Now moving onto Alita. Even just looking at the trailer demonstrates that a staggering amount of work has gone into this movie from a visual perspective. Is it fair to say that this was a very demanding project?
SJ: I’d say one of the most difficult things we’ve done would be the television version of From Dusk till Dawn. Just because we are making an hour-long movie every few days.
CE: Right. As for Alita, this project has been in gestation for quite a long time. I think we received our first email about it back in October 2015. So this is basically our 4th year involved with the project. We wrapped physical production almost two years ago. My last day on-set was February 24th of 2017. Since then it’s been in post, so the visual effects team have clearly had their work cut out for them.
When you look at your life in this business, it’s definitely an endurance race rather than a sprint. You need tenacity and the ability to pace yourself. Alita was certainly a challenging endeavour in this sense. For us and of course for the visual effects department over at Weta.
Have you been continuing to work on the project since 2017? Or did your involvement pretty much end then-and-there?

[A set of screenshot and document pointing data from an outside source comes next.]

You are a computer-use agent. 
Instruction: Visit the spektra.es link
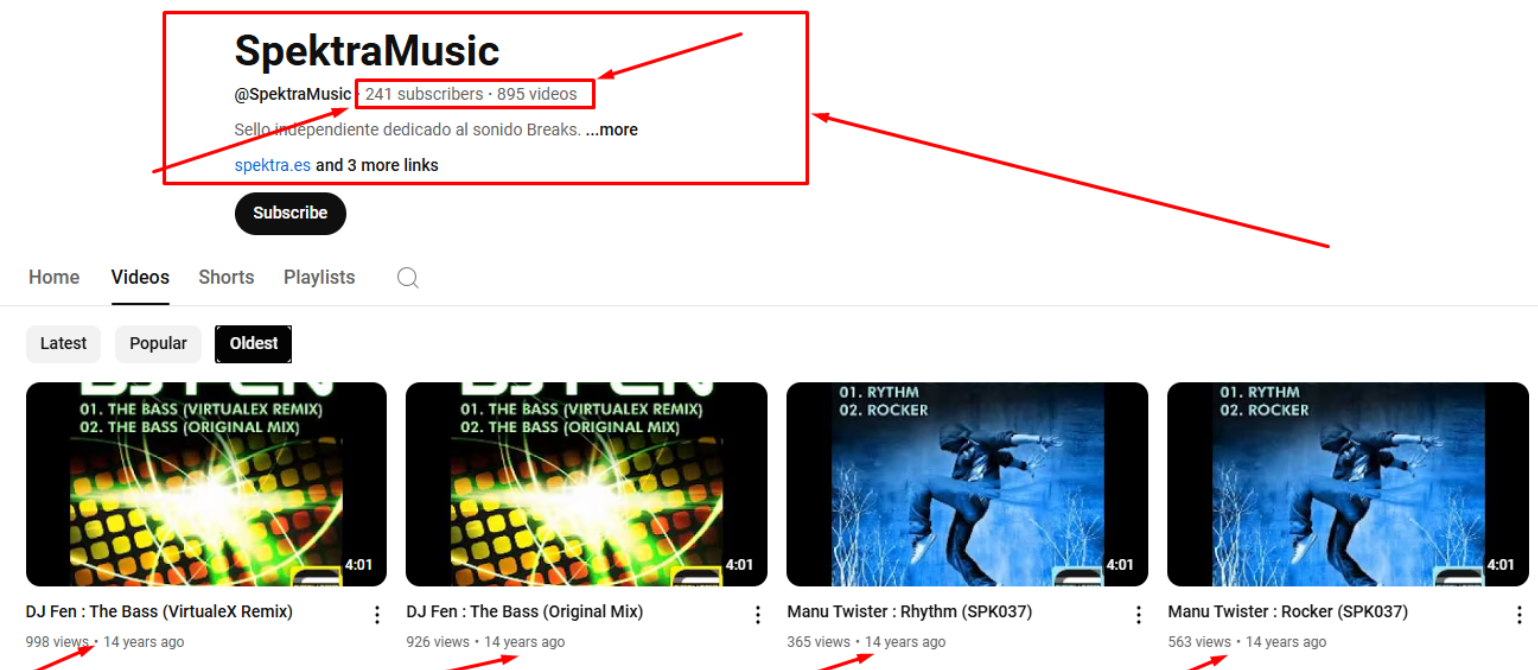272,165
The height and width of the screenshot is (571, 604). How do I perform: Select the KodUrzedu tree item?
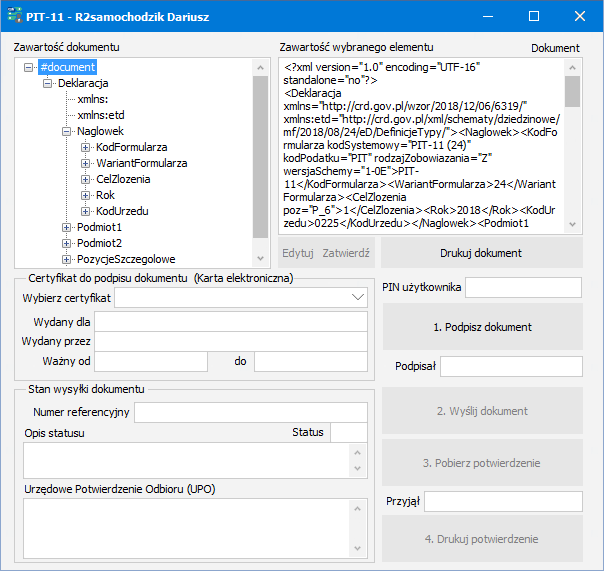click(124, 211)
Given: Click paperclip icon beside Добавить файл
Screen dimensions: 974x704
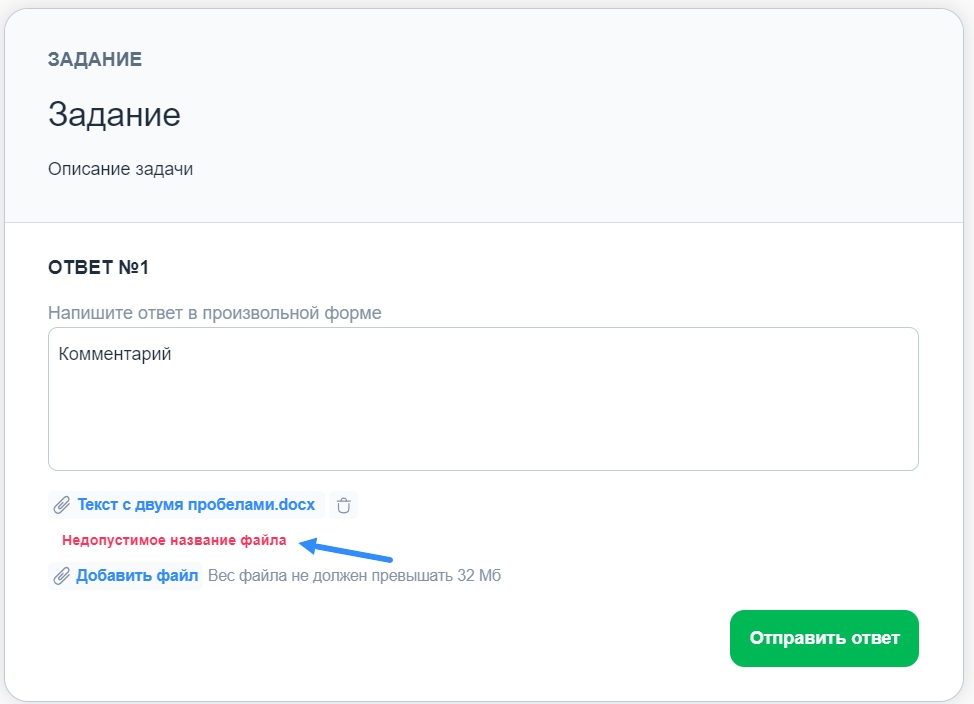Looking at the screenshot, I should click(x=61, y=576).
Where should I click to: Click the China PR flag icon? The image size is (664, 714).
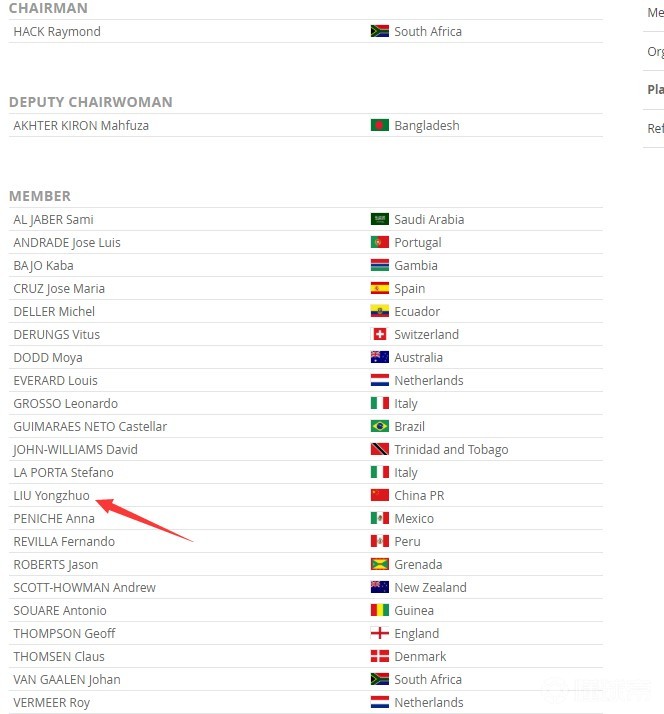[379, 496]
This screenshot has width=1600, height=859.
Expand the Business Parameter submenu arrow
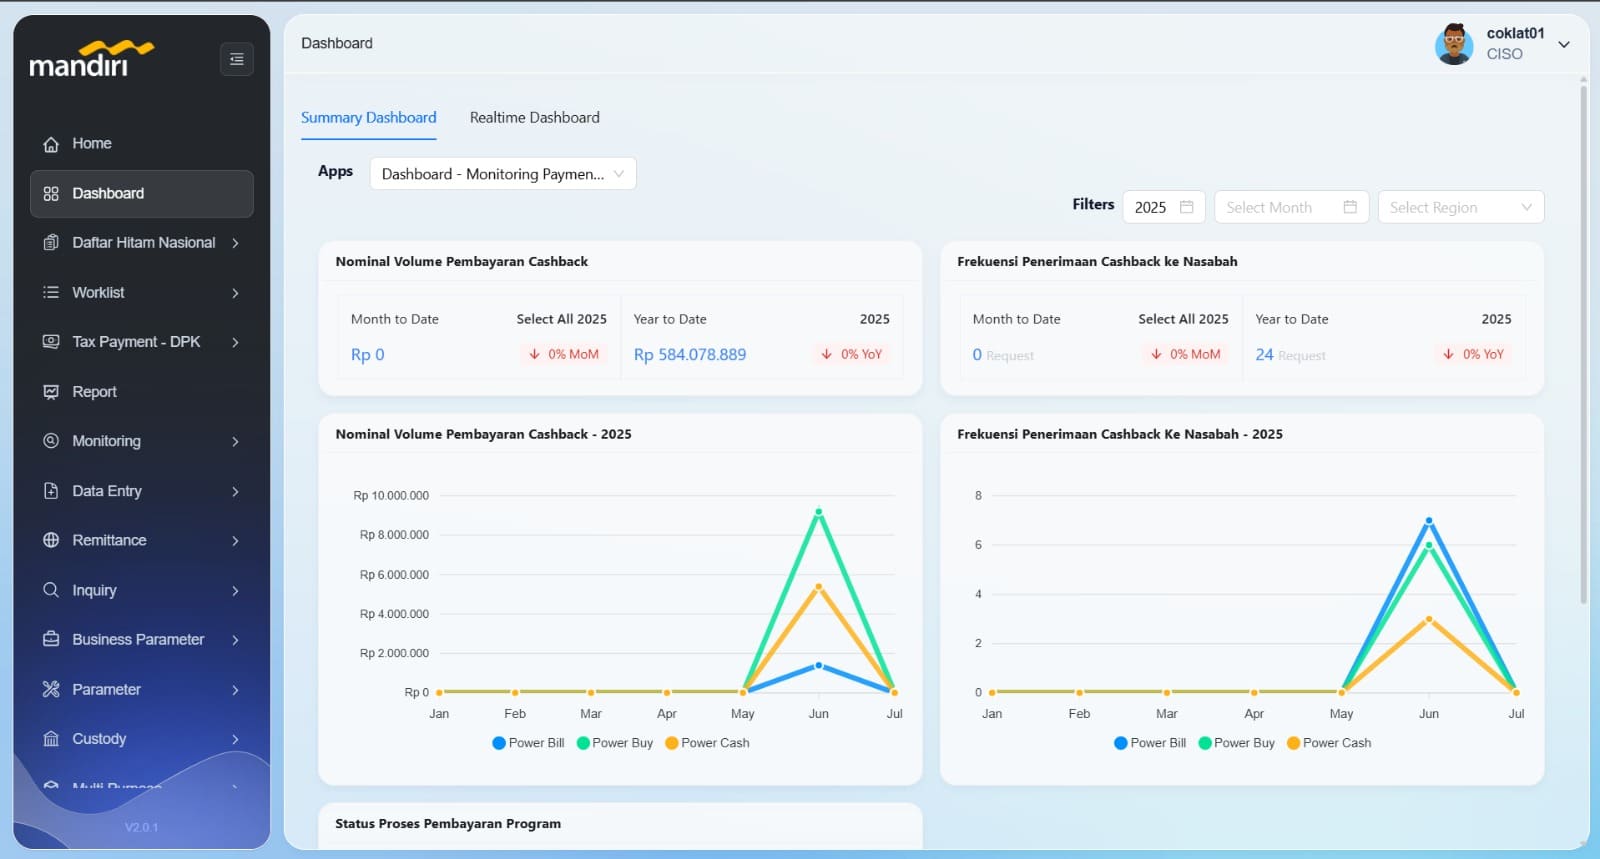click(236, 640)
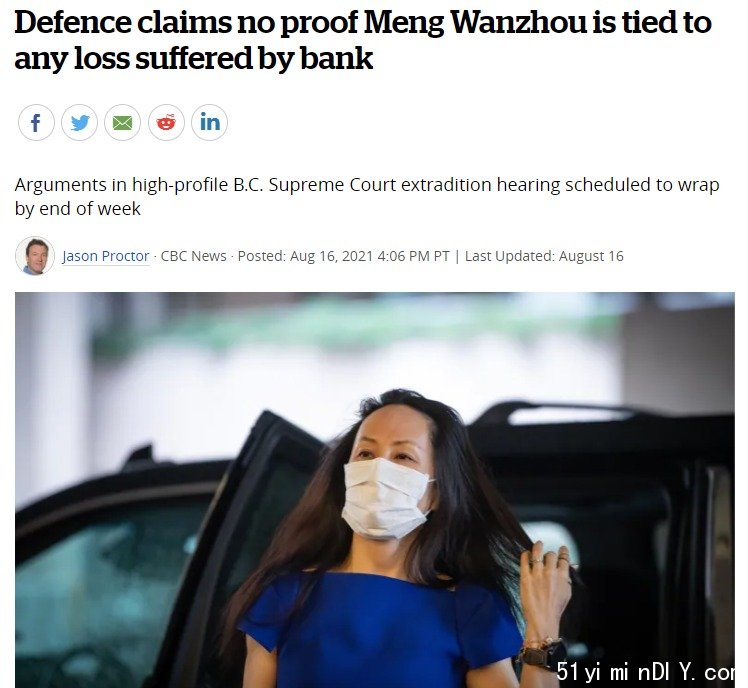748x688 pixels.
Task: Share the article on Twitter
Action: 80,123
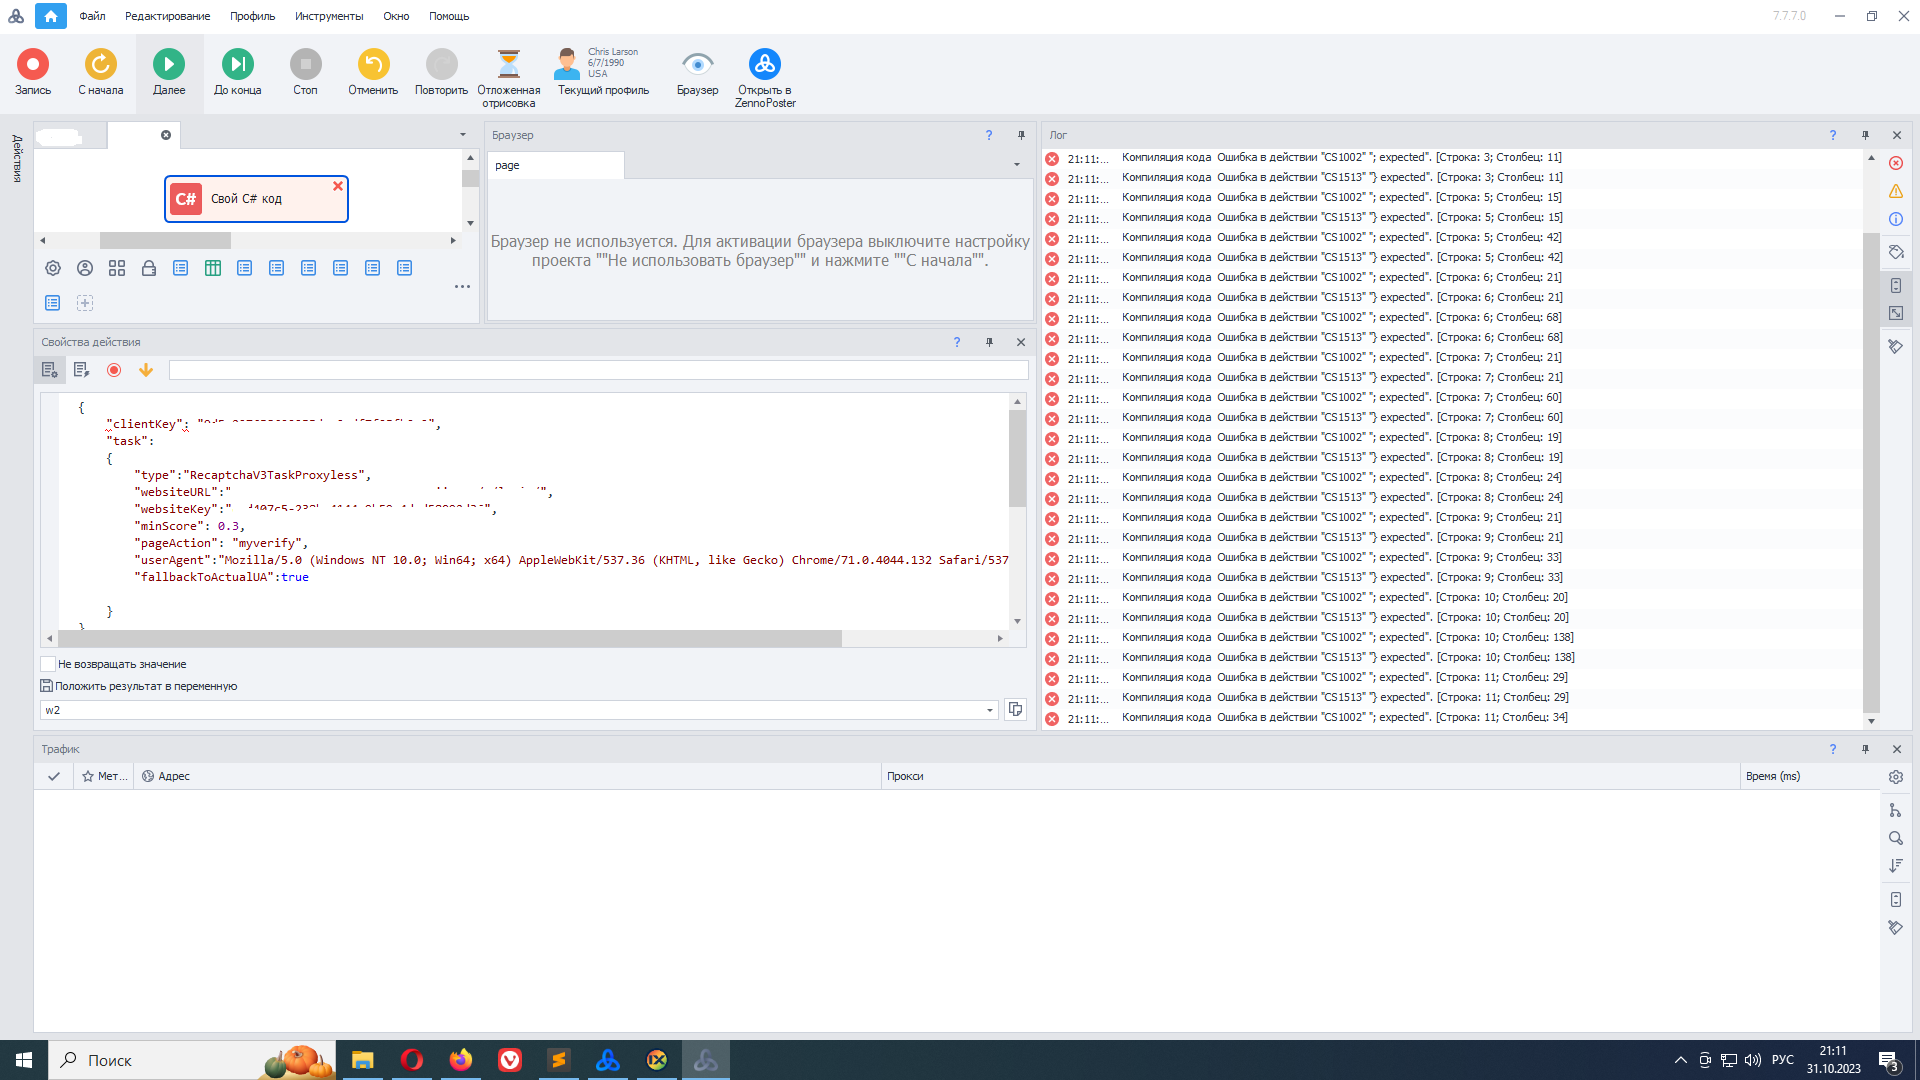The image size is (1920, 1080).
Task: Click the code editor horizontal scrollbar
Action: point(450,638)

CE: Good question. I don’t know if you know much about this, but for the last five months we’ve been submerged in an Alita ”Immersive experience”.
Ah yes, I’ve seen this! It’s like an escape-room, walkthrough exhibit right? In L.A?
CE: There’s one in L.A, one in Brooklyn and one in Austin Texas. That required us to build a separate environment for all three locations, then transport everything, figure out the logistics for it to arrive on time, and finally get teams working on each of them. The Austin one opened just 2 nights ago actually, so it was a completely consuming process. We’re only just coming up for air. I think we need to be put in a decompression tank for a while [Laughs]. But it was absolutely exciting.
I was gonna say, it must be a nice change from doing TV or film. You know, building something that is an attraction itself and that the audience actually gets to walk around in and inhabit.
CE: Right. These are all great thoughts!
Thank you [laughs] So how did it differ from working on the film?
CE: Of course, when you work on a film-set you have absolute control. You are able to make adjustments, improvise and fix problems at your own pace. And everything is designed to work for a finite amount of time as well, whether it’s a set or a prop. I mean, you obviously try to make everything as robust as possible, but it only has to last for a certain amount of time.
But now that we’re looking at the immersive experience, every piece needs to last for a minimum of three months. The producing entity is looking at having it open for that long, so durability is a number one priority.
And that’s something that most of the visitors won’t even think about.
CE: Exactly! Both Steve and I – as well as our fabrication, set-dressing and construction crews – had the opportunity to watch a few of the play-testing rounds. Which is good, because obviously you want to see what works, what doesn’t, and what can be added.
So we got a chance to think about where we needed more lighting, where we needed better acoustics, where we needed to make interactive pieces clearer. So those are all design elements that we wouldn’t normally have to think about as much. It was challenging. Whenever you think you’re done, there’s always something coming up. It’s an evolving process and you have to adapt to devise new solutions.
That sounds really fun! Returning to the film for a moment, this movie is based on pre-existing material. Is that daunting in any way? Do you feel a sense of responsibility when your designing for an adaptation?
CE: That’s another good question. Robert had scanned all the artwork from the first 3-or-so volumes of the manga and filled several binders with it. But before we studied that, before I even looked at a frame, we had to consider the script. We had a first draft to ingest, giving us an edited platform so that we didn’t get lost in an overwhelming amount of data.
Also, Jim Cameron and Robert had been developing places like Iron City for a while. So, it kind of felt a little distilled down for us. It gave us an idea of where we were gonna go. It was also made clear from the beginning that we had the freedom to address the environment in terms of diversity. We wanted to represent a melting pot, which we tried to do through the architecture, the signage, the graphics and I hope that we were able to succeed.
Please correct me if I’m wrong, but is this the most high-budget project that you’ve tackled?
CE: In terms of both numbers and real-estate, yes. By far.
Was that a scary thing to have in the back of your mind, or was it freeing?
CE: No matter the budget, you must always be responsible as a production designer. Sometimes, when the numbers are bigger, you’ll have more to attend to. Fortunately, we had a crew that was absolutely top-notch: a combination of teams from L.A and Austen. The Austen crew are people that we have worked with for years and years, so we have a really streamlined and efficient method of working together. We do a lot of fabrication here. You know, a lot of things are created in-house – props, set-dressings, rubber weapons- all that stuff.
Meanwhile, for our Los Angeles crew, we had people like Robert J. Carlyle, who was our construction coordinator. I think we had between 350 and 360 people in our art-department. And that includes fabricators, sculptors, painters, construction workers, set-dressers. The entire range. They all came together to form a tight team and there’s no way this project could have happened without them.